What Buoyancy really is: Archimedes Stepping into a Crowded Bath
Speaker: Roberto Piazza, Politecnico do Milano, Itlay
Series: Other Events
Location: Bowen Hall Room 222
Date/Time: Monday, June 25, 2012, 11:30 a.m. - 12:30 p.m.
Gravity or ultracentrifuge settling of particles or macromolecules has been the subject of extensive investigation for many decades, and finds important application in geophysics, chemical engineering, biology, and medicine. Usually, the settling process involves several disperse species, either because natural and industrial dispersions display a wide size distribution, or because additives are put in on purpose to allow for density-based fractionation of the suspension, as in Density Gradient Ultracentrifugation (DGU).
Such a macromolecular crowding, however, may have surprising effects on
sedimentation: even the Archimedes principle arguably, the oldest physical law is at stake.
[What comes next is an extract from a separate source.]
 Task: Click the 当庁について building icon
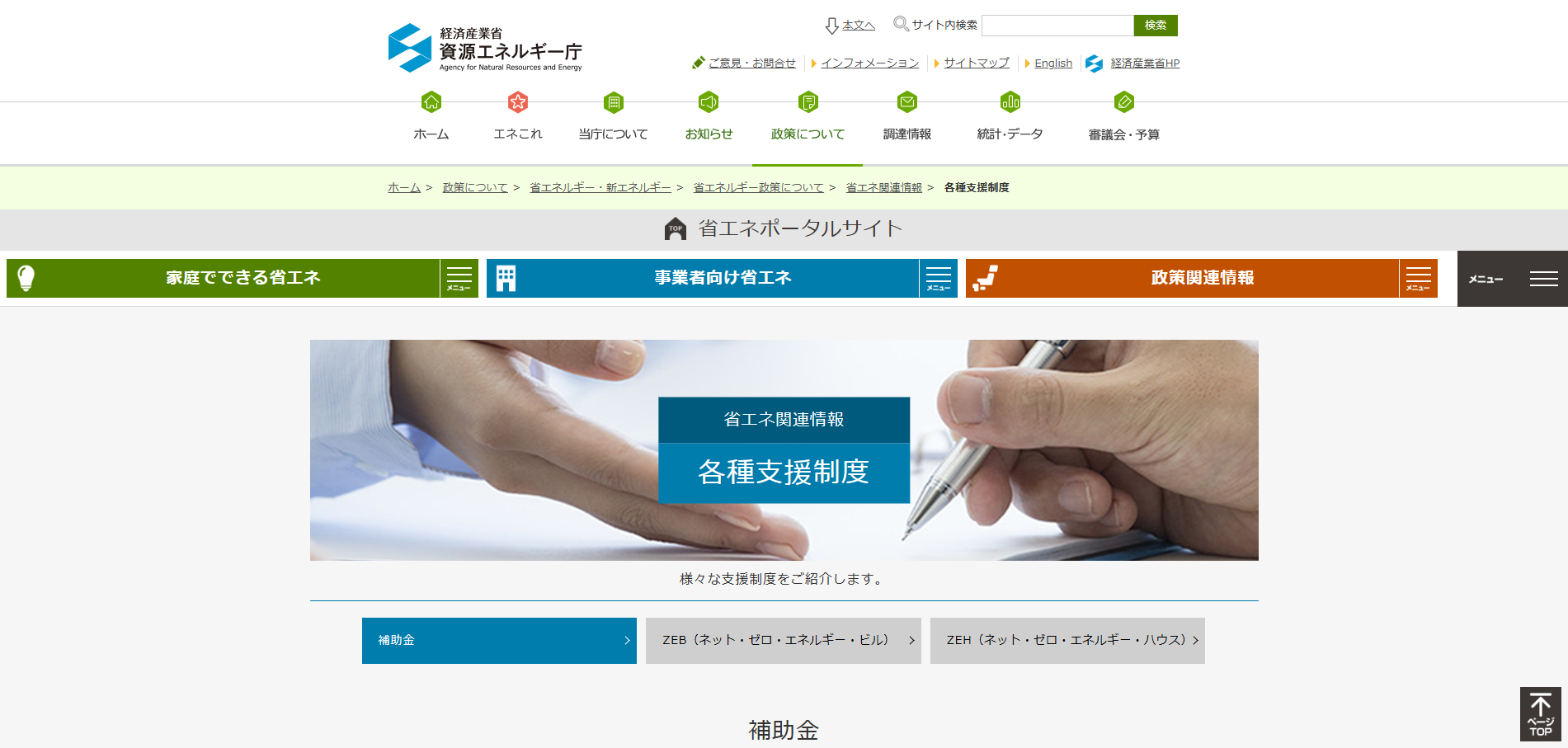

The key question we address is the following: what is the buoyancy felt by a particle settling in a dispersion of other particles, with a different size and/or material density?
By performing targeted equilibrium measurements on binary particle mixtures, we show that the standard Archimedes' expression is just a limiting approximation, valid only for mesoscopic objects settling in a molecular fluid, and we provide a fully general expression for the actual buoyancy force. This Generalized Archimedes Principle allows to explain puzzling results in DGU of cellular organelles, carbon nanotubes, or graphene, and to demonstrate the occurrence of unexpected effects, such as denser particles floating on top of a lighter fluid (a sort of equilibrium reverse Brazil nut effect), which we actually observe and quantify.
Roberto Piazza is a full professor of Condensed Matter Physics in the department of Chemistry, Material and Chemical Engineering of Politecnico di Milano (Italy). His current research interests include (but are not limited to): soft matter physics, depletion forces in colloidal systems, optical investigation methods, transport in nanofluids, particle thermophoresis, colloid sedimentation and hydrogels as cell culture media.